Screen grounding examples
________________

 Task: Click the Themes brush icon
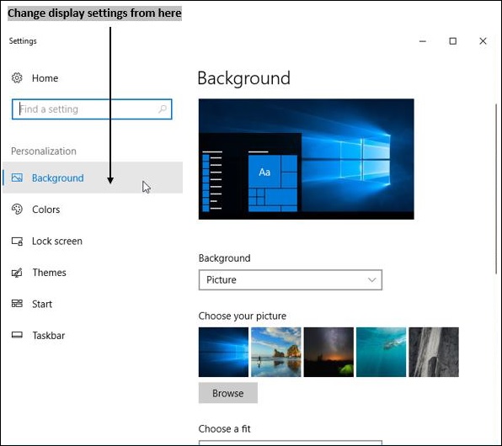pos(17,273)
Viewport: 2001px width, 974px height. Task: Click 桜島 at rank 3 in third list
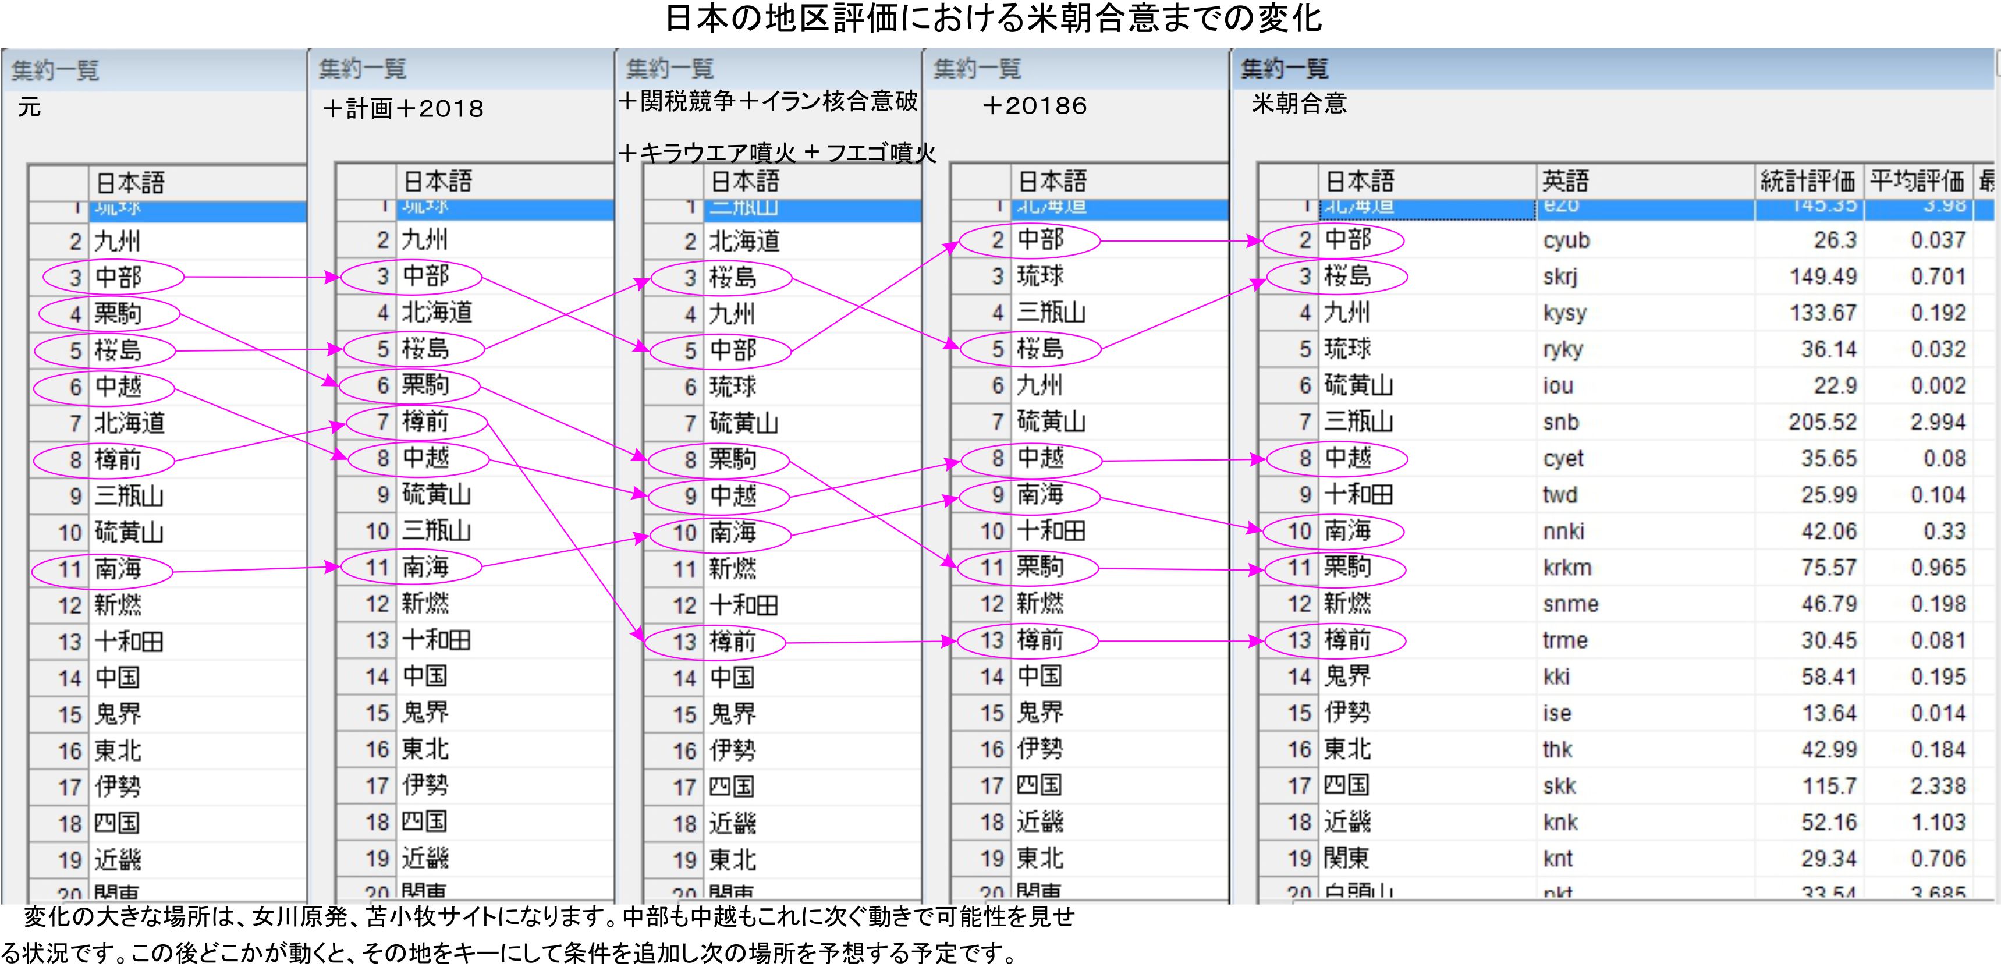tap(732, 277)
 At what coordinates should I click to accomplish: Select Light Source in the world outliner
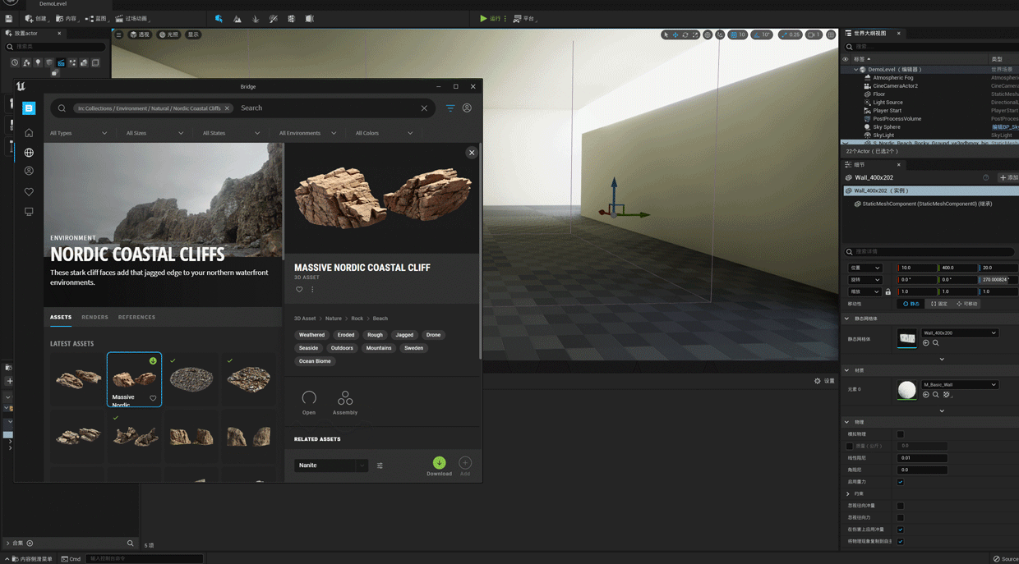[x=888, y=103]

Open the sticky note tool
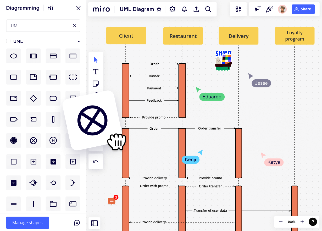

________________

• Problem: Format the records above as a JSON list of strings with one string per line, skipping blank lines and leaving out the pictures.

• Final result:
[
  " Task: Click the Themes brush icon",
  "pos(17,273)",
  "Viewport: 2001px width, 974px height. Task: Click 桜島 at rank 3 in third list",
  "tap(732, 277)",
  " At what coordinates should I click to accomplish: Select Light Source in the world outliner",
  "[x=888, y=103]",
  "Open the sticky note tool"
]